*Task description*
Output the lines of the records from the one containing "Click the green success checkmark icon" through the last, both ends included. Leave pictures out.

*Entries shown*
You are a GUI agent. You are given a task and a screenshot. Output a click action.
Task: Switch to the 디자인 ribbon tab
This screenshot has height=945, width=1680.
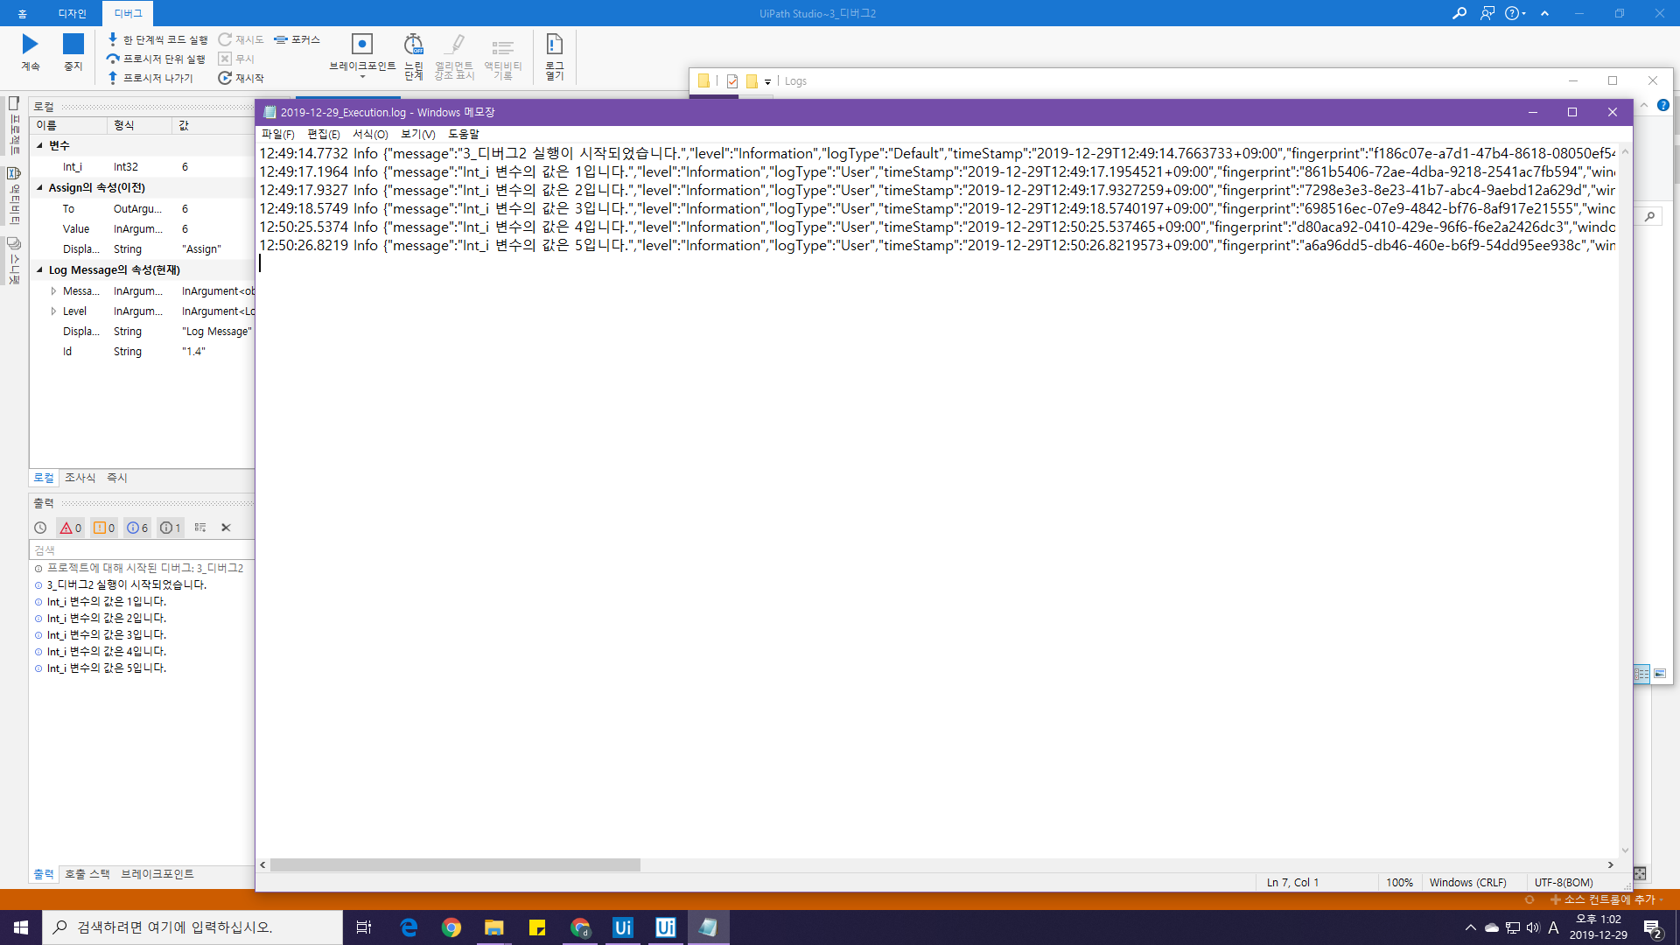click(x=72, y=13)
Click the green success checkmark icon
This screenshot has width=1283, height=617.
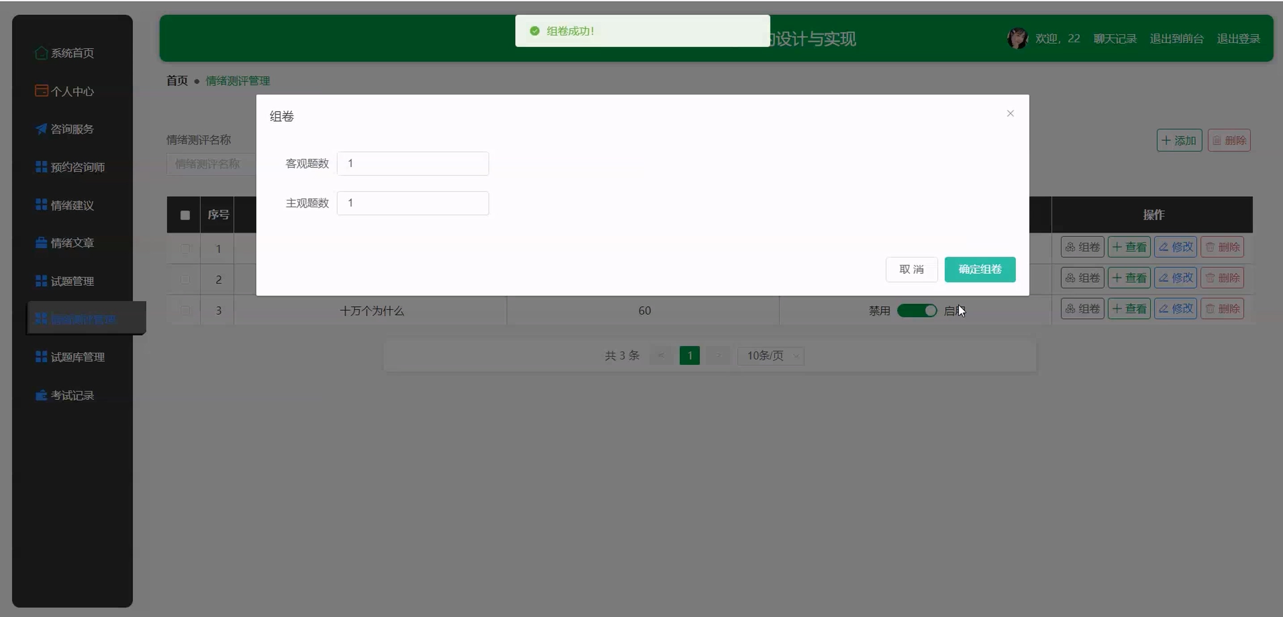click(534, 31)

*Written solution*
Click the green success checkmark icon
This screenshot has width=1283, height=617.
click(534, 31)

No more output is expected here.